October 15, 2015 by Ellen Moore Leave a Comment

The nurse didn’t show up last night. This seems like a statement you might make at a party when you realize a friend you were expecting didn’t attend. However the implications of a nurse not showing up are more substantial and have wider effects on our family. Of course they do. What’s interesting are the things I realized about marriage when it happened last night.

Brian and I typically kick into a really strong defense when this happens. In fact, oftentimes, I’ve thought Brian and I do better in the crisis than in the chronic.

“Do you need to sleep before I go to bed?” I asked him. Sometimes he does. Last night he didn’t. We don’t have to discuss who will stay up overnight and who gets the early shift. We used to, but it quickly became clear that he’s best overnight and I’m better in the early morning. Those roles work for us.

“OK, I’ll get up at 5 AM and you can go to sleep then.” It makes for an early day for me, and it lets him get to sleep while it’s still dark outside, making it much easier to fall asleep.

He ran to the RedBox to get a movie to help stay awake overnight. I managed Catherine’s oxygen levels and nebulizer treatments. Oh yeah, she’s sick right now and needs lots of extra attention. And then we parted ways to clock into our respective shifts.

At 5 AM, I came downstairs, hair unbrushed, eyes showing the tell-tale squint of someone who is being exposed to light well before her body is naturally ready for it. “How is she?”
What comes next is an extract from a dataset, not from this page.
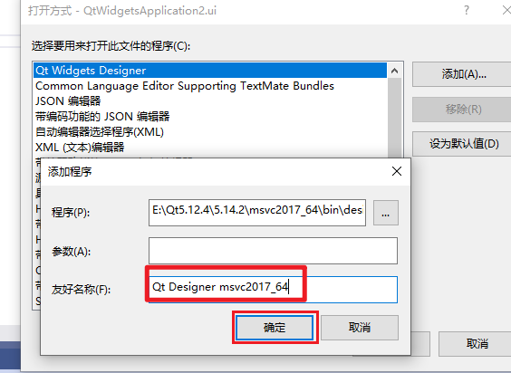Click the help question mark icon
Image resolution: width=511 pixels, height=373 pixels.
click(x=467, y=10)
“Fine, she’s on less oxygen.” Our supplier had brought new containers overnight because we realized we’d likely run out in the wee hours and Brian called to set up a delivery in the middle of the night. He gave me the rest of the report and I told him to sleep well as he kissed me before heading off to bed. He asked a question as he plodded up the stairs and my sleepy brain snapped back an answer in a tone of voice that made even my skin crawl. “Oops” I thought. And I never said anything more. Thirty minutes later, probably right when Brian was falling asleep, I had to interrupt him to find out when he last gave Tylenol or ibuprophen. We’d both forgotten that detail. He didn’t get upset with me for disturbing him as he was trying to go to sleep. We both realized it simply had to be done.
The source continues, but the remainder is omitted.